Cancer-specific targeting core–shell nanoparticles with magnetic resonance imaging function: Realizing efficient chemo-photothermal synergistic therapy triggered by near-infrared light

Designing nanoplatforms that integrate multimodal therapies provides a novel strategy to overcome the shortcomings of conventional single-modal therapy. In this study, a hierarchical core–shell structured Fe3O4@MoS2@mSiO2-folic acid (FA) (FMS-FA) nanocarrier is successfully synthesized, and the magnetic and photothermal investigations indicate that the FMS-FA not only shows strong magnetism and excellent magnetic resonance imaging (MRI) performance, but also has a good photothermal stability with a high photothermal conversion efficiency. With a pore structure, the FMS-FA exhibits a strong DOX-loading capacity, and reveals obvious pH and near infrared (NIR) laser-responsive drug release characteristics, fitting well to the Korsmeyer-Peppas model.
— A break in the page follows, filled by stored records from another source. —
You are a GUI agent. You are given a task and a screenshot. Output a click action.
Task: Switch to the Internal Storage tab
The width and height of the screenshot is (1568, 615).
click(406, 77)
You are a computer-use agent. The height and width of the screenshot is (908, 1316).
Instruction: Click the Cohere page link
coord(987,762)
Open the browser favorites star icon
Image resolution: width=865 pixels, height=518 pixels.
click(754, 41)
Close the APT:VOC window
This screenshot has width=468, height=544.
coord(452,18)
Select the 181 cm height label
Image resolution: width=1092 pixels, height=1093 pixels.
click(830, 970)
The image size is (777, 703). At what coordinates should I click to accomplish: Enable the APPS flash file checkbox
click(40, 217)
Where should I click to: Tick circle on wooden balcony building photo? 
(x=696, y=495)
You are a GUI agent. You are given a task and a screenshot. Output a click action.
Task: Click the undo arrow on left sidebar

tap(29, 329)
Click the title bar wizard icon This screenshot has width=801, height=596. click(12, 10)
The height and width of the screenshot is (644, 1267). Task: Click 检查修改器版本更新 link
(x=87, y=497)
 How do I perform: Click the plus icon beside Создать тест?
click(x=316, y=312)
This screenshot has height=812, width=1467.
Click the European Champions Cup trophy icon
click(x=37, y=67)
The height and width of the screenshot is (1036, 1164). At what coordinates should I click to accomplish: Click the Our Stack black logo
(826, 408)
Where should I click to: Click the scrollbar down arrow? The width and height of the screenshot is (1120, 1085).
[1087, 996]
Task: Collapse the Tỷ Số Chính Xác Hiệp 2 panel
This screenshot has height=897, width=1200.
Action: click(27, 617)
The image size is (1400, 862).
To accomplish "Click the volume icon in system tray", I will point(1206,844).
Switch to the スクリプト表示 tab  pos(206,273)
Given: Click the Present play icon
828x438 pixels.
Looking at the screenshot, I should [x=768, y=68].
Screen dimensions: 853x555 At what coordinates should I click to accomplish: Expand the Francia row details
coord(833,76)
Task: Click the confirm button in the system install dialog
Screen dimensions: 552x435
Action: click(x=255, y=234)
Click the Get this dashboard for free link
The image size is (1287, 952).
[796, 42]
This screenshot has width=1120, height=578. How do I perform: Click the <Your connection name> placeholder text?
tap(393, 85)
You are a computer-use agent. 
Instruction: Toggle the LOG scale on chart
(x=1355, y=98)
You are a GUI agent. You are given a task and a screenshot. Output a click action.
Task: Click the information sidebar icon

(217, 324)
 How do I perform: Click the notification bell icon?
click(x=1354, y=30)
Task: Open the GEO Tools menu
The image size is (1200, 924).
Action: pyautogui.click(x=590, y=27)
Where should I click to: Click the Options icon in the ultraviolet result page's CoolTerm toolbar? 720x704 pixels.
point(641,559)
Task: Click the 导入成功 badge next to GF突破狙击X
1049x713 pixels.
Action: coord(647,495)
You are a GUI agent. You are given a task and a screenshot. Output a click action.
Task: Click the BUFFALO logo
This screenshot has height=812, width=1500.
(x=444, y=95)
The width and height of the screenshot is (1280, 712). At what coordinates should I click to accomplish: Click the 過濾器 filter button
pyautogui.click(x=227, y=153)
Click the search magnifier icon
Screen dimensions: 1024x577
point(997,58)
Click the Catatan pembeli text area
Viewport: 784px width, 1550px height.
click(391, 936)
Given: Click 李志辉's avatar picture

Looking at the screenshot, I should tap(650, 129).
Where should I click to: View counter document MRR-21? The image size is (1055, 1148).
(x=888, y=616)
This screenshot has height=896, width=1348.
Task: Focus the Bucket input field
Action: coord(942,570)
In-vitro cellular experiments reveal that the FMS-FA nanocarrier displays low cytotoxicity, whereas the DOX-loaded Fe3O4@MoS2@mSiO2-FA-DOX (FMS-FA-DOX) nanosystem exhibits a high Hela-cell killing effect especially under irradiation with the NIR laser. Additionally, the FMS-FA-DOX could be selectively targeted to the two-dimensional (2D) uterine cancer (HeLa) cell model and the three-dimensional (3D) breast cancer (MDA-MB-231) cell microsphere model, it is efficiently internalized via folate receptor-mediated endocytosis, exhibiting dose-dependent anticancer cellular efficacy. Our synthesized FMS-FA-DOX platform enables tumor targeting, drug release control, and MRI guidance, and exerts synergistic effects of photothermal-/chemo- therapies to effectively inhibit tumor-cell growth in vitro, offering a novel strategy for tumor therapy.